Peter was choked by the cares of the Jewish world and the deceitfulness of a wealth of influence and good reputation among the Jews who were zealous for the law like James the Younger.  However, Jesus allowed him to grow, that is, to continue to minister, struggling against the weeds, and when harvest was near, removed all the weeds by putting him in prison and having him martyred.  Like James, he was transplanted, but at a later stage to provide seeds for a future sowing as it were.  For the seed that can survive among the thorns has a genetic strength that can be good for future seed stock.  As such, Peter, like a plant that has been transplanted from the weeds to a fertile patch, is coming back to reign also.

And John, he left to last, to yield forth the desired harvest in this age, and because he was so fruitful, retained him for the next age by also letting him be martyred.

And that is why there were three – James, Peter and John.

How does this apply to you in your ministry?  Learn to sow into good soil, but do not discard those who are among the weeds and the rock.  They can still be of use, but learn to avoid those who will reject the word.  You can take this into the Lord’s teaching about agreement:  “…if two of you on Earth agree about anything you ask for, it will be done for you…  For where two or three come together in My Name, there am I with them.”  [Matthew 18.19-20]

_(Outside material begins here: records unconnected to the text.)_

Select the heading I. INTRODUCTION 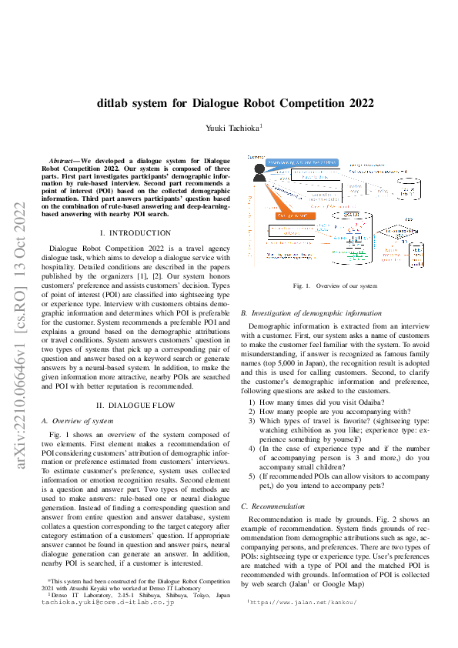point(135,232)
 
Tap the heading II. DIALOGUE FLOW point(135,405)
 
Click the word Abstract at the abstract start point(63,160)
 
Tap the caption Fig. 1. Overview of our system point(335,286)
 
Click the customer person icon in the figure point(258,173)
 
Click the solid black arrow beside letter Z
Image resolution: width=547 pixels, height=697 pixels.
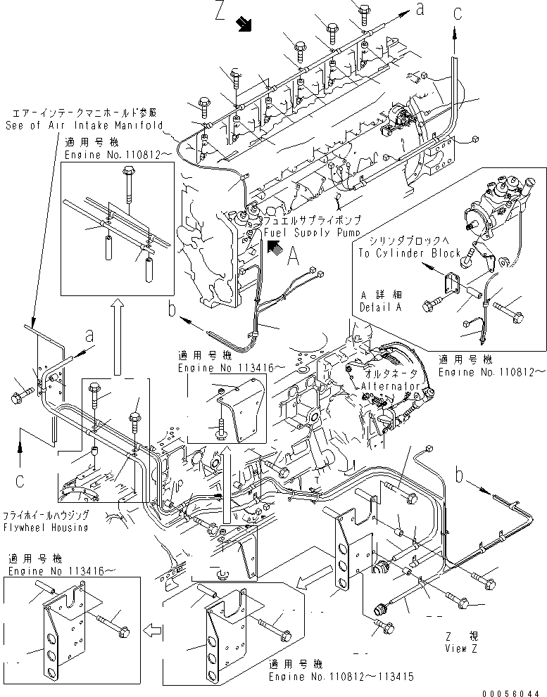[x=244, y=25]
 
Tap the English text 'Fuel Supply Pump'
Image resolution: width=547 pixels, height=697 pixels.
[x=312, y=231]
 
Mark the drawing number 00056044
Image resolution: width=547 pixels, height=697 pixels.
[x=513, y=691]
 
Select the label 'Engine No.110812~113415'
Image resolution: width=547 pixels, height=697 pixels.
[x=340, y=676]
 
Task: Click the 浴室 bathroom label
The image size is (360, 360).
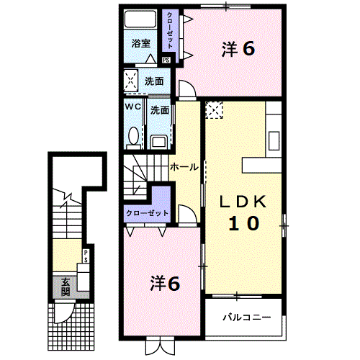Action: (141, 43)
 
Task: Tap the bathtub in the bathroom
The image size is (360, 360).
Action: (140, 19)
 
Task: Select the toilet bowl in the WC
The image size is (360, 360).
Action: (133, 136)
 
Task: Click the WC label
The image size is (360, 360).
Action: (133, 107)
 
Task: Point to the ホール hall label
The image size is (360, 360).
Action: (184, 167)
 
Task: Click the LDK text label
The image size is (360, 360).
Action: (243, 202)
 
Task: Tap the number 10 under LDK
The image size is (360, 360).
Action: (243, 223)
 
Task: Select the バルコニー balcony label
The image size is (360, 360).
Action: (247, 318)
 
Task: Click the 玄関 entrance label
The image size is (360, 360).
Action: (66, 287)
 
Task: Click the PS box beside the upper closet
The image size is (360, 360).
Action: (166, 60)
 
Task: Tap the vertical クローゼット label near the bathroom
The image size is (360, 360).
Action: (170, 31)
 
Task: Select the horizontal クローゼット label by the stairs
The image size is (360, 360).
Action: (148, 213)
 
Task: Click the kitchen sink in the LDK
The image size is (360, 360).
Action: (274, 141)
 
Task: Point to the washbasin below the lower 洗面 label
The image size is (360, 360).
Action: (158, 141)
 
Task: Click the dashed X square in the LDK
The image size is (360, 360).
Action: (215, 110)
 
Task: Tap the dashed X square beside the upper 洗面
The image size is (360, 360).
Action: (131, 81)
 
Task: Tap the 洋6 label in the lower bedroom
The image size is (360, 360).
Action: (165, 284)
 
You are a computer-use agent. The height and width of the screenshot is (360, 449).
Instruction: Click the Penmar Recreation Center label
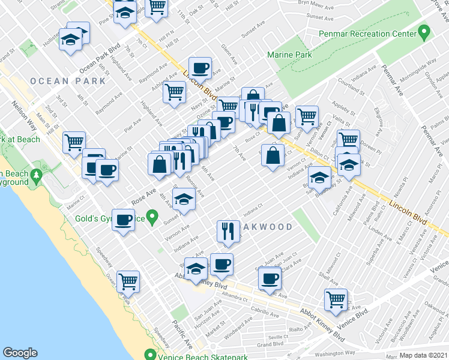[x=368, y=34]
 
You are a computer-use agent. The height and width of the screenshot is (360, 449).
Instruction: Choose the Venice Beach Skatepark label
[x=202, y=355]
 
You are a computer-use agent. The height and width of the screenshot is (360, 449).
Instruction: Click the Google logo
[x=20, y=353]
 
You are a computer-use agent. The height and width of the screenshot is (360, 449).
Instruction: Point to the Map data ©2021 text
[x=424, y=355]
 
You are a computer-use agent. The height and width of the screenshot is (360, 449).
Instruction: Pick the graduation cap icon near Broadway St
[x=319, y=176]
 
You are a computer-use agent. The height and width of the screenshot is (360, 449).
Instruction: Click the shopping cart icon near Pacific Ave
[x=128, y=280]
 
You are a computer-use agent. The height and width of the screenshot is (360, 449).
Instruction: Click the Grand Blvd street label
[x=271, y=344]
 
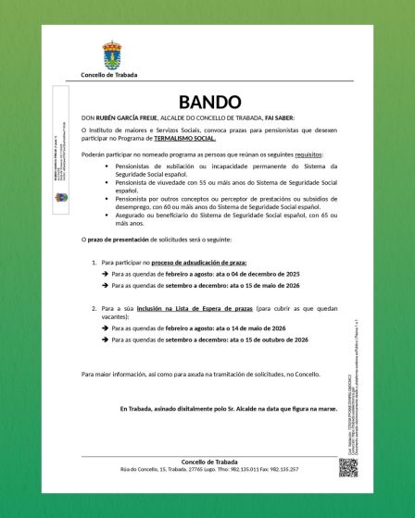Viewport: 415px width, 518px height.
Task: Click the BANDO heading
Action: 208,102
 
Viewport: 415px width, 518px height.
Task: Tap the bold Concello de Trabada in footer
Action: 208,461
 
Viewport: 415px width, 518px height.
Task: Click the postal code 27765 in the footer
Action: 186,469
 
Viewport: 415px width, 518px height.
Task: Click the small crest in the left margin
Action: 61,199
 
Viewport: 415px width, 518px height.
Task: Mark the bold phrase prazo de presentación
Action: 109,240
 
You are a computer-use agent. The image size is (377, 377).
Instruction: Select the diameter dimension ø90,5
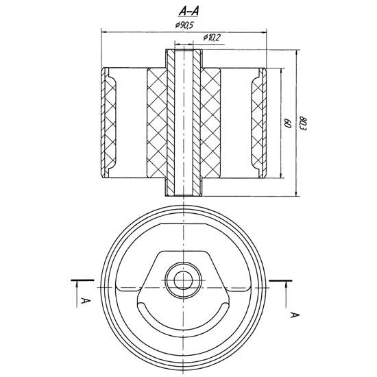(186, 25)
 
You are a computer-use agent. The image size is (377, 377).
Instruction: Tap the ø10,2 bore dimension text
(210, 38)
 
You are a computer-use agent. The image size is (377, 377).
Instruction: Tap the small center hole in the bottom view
(183, 279)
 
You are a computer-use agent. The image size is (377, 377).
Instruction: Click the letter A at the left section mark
(82, 300)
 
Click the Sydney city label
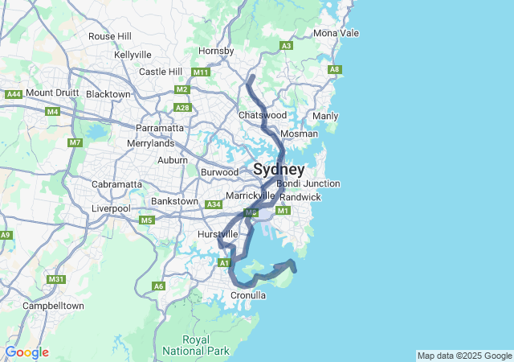coord(279,170)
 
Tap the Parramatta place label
coord(159,128)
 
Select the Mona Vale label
coord(336,33)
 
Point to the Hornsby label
coord(216,51)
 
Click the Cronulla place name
coord(248,295)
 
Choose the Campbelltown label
coord(53,306)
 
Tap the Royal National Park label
coord(196,345)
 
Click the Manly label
coord(325,116)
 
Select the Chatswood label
coord(262,115)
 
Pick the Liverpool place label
coord(110,208)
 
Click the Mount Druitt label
coord(52,93)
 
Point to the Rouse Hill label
coord(110,36)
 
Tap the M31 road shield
coord(55,279)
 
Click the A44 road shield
coord(14,94)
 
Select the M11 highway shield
coord(200,72)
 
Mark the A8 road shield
coord(335,70)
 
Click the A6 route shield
coord(159,286)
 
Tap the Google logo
coord(27,352)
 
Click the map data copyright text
coord(464,356)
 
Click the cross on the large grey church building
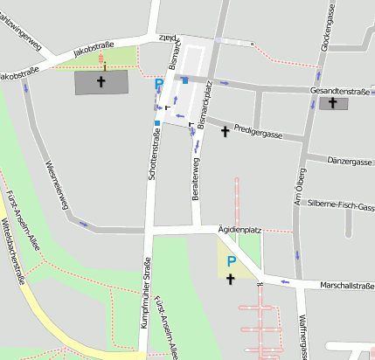(101, 82)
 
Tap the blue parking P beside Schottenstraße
(159, 85)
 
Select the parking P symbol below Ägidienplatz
(231, 260)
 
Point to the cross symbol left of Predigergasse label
(226, 131)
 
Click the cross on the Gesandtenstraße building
(333, 102)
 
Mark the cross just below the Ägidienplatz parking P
(231, 279)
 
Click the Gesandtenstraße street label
(339, 91)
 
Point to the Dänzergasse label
(350, 162)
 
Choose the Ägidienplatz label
(240, 228)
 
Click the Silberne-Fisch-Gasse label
(342, 206)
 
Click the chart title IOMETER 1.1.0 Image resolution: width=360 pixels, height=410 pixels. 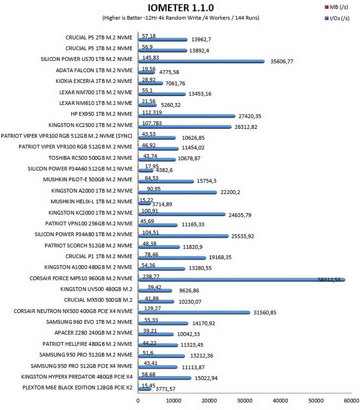click(x=180, y=8)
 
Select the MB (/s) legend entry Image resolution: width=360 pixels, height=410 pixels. click(x=336, y=7)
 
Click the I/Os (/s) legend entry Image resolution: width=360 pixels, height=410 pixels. click(x=337, y=18)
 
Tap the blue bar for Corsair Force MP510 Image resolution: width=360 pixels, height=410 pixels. click(x=242, y=280)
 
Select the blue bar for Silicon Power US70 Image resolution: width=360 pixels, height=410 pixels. click(x=202, y=61)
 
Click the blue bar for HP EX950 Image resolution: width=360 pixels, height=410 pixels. click(x=186, y=116)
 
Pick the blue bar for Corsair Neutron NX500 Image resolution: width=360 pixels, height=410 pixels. click(x=194, y=313)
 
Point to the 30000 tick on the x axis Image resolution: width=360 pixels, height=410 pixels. click(x=244, y=401)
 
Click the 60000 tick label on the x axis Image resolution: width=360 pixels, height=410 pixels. click(x=352, y=401)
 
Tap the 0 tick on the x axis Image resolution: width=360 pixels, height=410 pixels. click(x=138, y=401)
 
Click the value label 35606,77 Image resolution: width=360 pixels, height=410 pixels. click(x=282, y=61)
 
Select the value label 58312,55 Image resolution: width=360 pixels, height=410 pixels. click(x=329, y=280)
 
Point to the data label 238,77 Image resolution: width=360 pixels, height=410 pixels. click(x=151, y=276)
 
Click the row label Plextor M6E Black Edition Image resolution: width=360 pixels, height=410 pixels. click(x=77, y=388)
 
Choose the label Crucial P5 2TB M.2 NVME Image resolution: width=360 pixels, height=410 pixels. click(x=98, y=37)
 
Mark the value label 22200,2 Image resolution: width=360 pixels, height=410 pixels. click(x=230, y=192)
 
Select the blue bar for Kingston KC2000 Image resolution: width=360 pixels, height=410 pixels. click(x=182, y=214)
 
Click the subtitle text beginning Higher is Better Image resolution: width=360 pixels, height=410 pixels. click(x=180, y=18)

Learning to sow with discretion the things that matter yields forth the harvest with less wastage of effort and time, for in not including a fourth, Jesus eliminated the waste and the doubt so that the faith could work better.  That is why the best person to agree with is the Holy Spirit, and as you do to Him what you want done to yourself, so He will agree with you as you abide in Jesus and the words of Jesus abide in you.  So, rejoice every time you have the privilege to have a voice to say, “Amen, Holy Spirit.”